Kline addressed one of the two reasons that have been cited in court records for his investigation -- the sexual activity of girls.

"Rape is a serious crime, and when a 10-, 11-, or 12-year-old is
pregnant, they have been raped under Kansas law," Kline said Thursday. In Kansas, no one under the age of 16 can legally consent to sex.

"There are two things child predators want, access to children and secrecy, and as attorney general I am bound and determined to not give them either."

Then on March 3rd, AP released this:

Kline has said he needs the materials for an investigation into underage
sex and illegal late-term abortions.

Kline is seeking records of women who sought abortions at the clinics during or after their 22nd week of pregnancy. The two unnamed clinics are fighting Kline's request, citing doctor-patient confidentiality.

The records Kline wants include patient's name, medical history, birth control practices and psychological profile, and details of her sex life.

To me, this sounds more truthful. I'm glad Kline ditched the subterfuge: this is about gunning for the clinics. Dr. Tiller of the Wichita Clinic knows a thing or two about people gunning for him. In 1994 he was shot 5 times outside his clinic. Sanctity of life, indeed.

Kansas may be a red state that is roughly 60% republican, but there is uproar in the wheat fields.

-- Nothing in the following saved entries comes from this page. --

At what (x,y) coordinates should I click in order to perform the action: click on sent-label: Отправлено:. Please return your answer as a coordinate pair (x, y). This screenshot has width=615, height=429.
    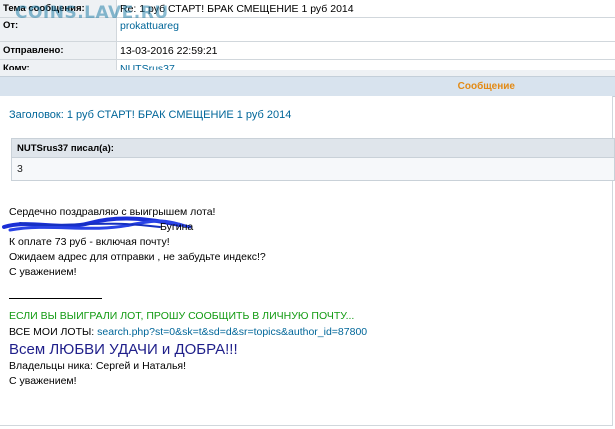
    Looking at the image, I should click on (58, 50). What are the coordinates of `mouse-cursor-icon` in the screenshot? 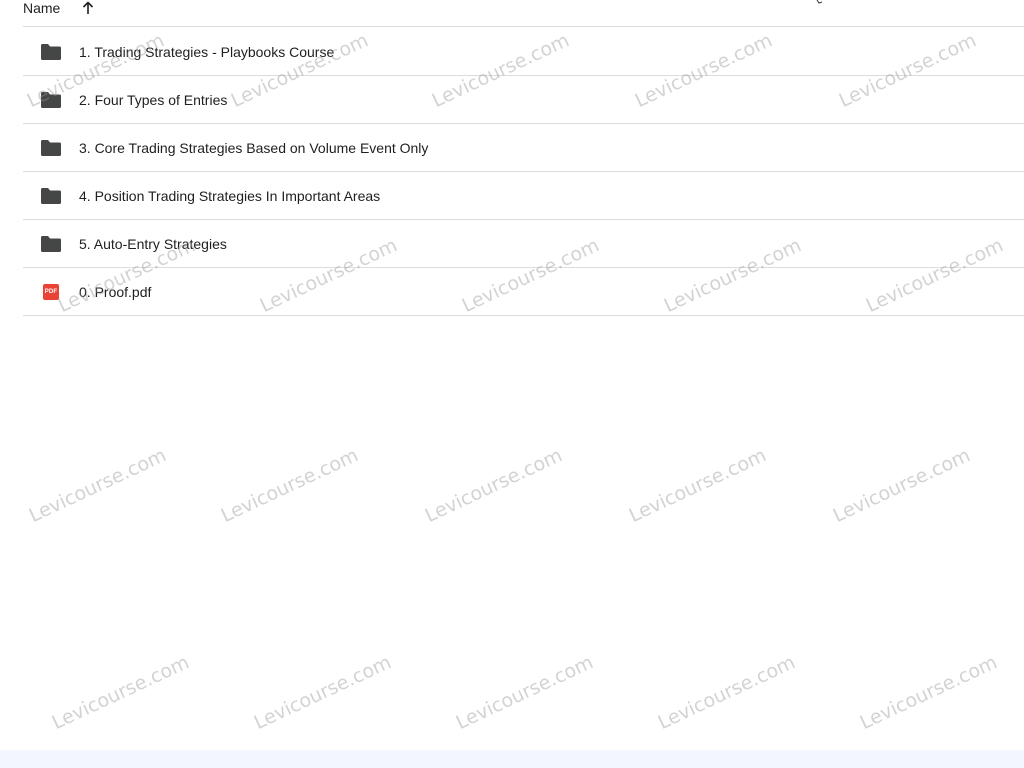 It's located at (820, 2).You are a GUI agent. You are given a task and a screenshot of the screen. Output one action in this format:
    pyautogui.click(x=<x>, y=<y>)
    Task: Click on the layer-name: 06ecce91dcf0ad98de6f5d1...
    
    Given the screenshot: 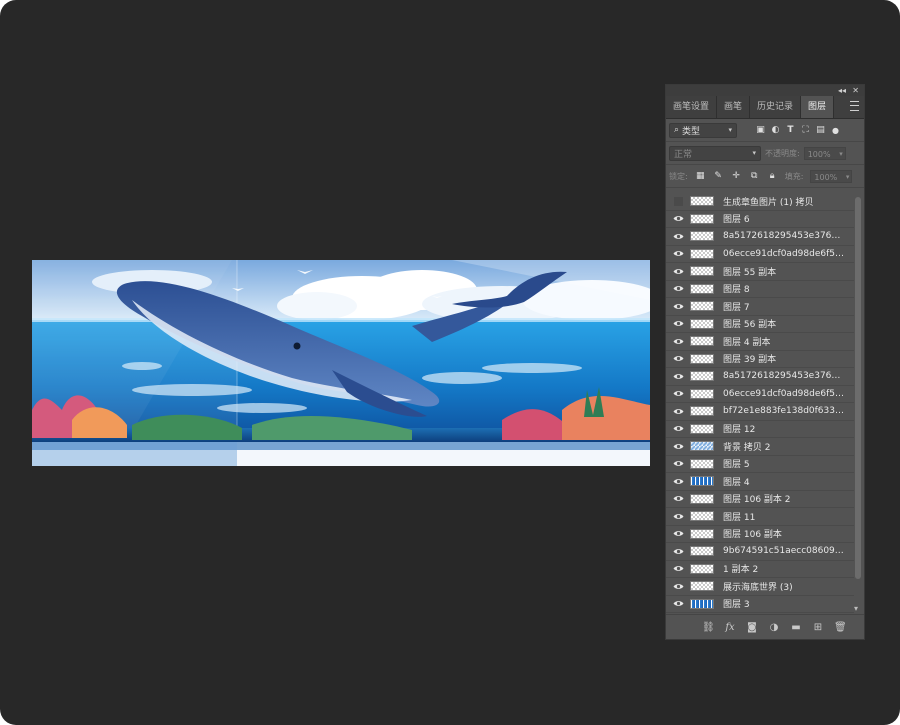 What is the action you would take?
    pyautogui.click(x=784, y=394)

On February 25th, according to The Wichita Eagle:

Gov. Kathleen Sebelius and a group of female Democratic lawmakers criticized Attorney General Phill Kline on Friday for seeking medical records of women and girls who have had abortions.

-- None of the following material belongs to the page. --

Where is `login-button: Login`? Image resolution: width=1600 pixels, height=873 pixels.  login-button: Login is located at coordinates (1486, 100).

In separate news conferences, Sebelius and the lawmakers said Kline's actions were an unwarranted invasion of privacy.

"I find the potential to reveal very personal health histories of women and girls extremely troubling," Sebelius said.

... Fourteen female state representatives, all Democrats, said
Kline's actions were a "fishing expedition," the same term used by lawyers for two abortion clinics fighting Kline's subpoena. The group included Reps. Judith Loganbill, Melody McCray-Miller, Geraldine Flaharty, Delia Garcia and Oletha Faust-Goudeau, all of Wichita.

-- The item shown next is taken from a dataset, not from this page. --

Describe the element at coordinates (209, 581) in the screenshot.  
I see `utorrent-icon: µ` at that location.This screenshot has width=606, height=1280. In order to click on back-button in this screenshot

This was published by The Wichita Eagle on March 1st:

"If this breach of medical privacy is allowed to go forward, no one of us, man or woman, can have confidence that our medical records can be held as private," said the Rev. Bill Ester, pastor of West Side United Methodist Church and co-chairman of the Kansas Religious Coalition for Reproductive Choice.

... Noting Kline's long-standing opposition to abortion, members of the religious coalition said the investigation appears to be aimed directly at the clinics. Candy Krueger and others at the coalition news conference charged that Kline appears to be pursuing abortion providers for evidence of under-age sex, but not doing the same with anti-abortion groups that provide medical services and counseling to young girls.
Reverend Ester makes an excellent point. While this initial subpoena is aimed towards an anti-abortion agenda, what is really troubling is the precedent it will set in the courts for future requests. This instance can be cited as an example of why other private medical records can be taken and used. Once this Pandora's box is opened, I am afraid it will be a real bitch to close it back up.

Do you really want your personal information available to everybody? How about your child's? If you have a child with behavioral issues, do you want that public? How will that affect him or her as they grow? If you have a disability, do you want your prospective employer to hire you based on the medical records they pulled on you or your excellent work history? If you are female, do you want the number of children you have become part of whether or not you are qualified for a job? If you were hurt on a job previously, do you want that or your abilities to be the deciding factor in the hiring decision?

Regardless of where you stand on the issue of abortion, allowing unfettered access to medical records is a terrible idea.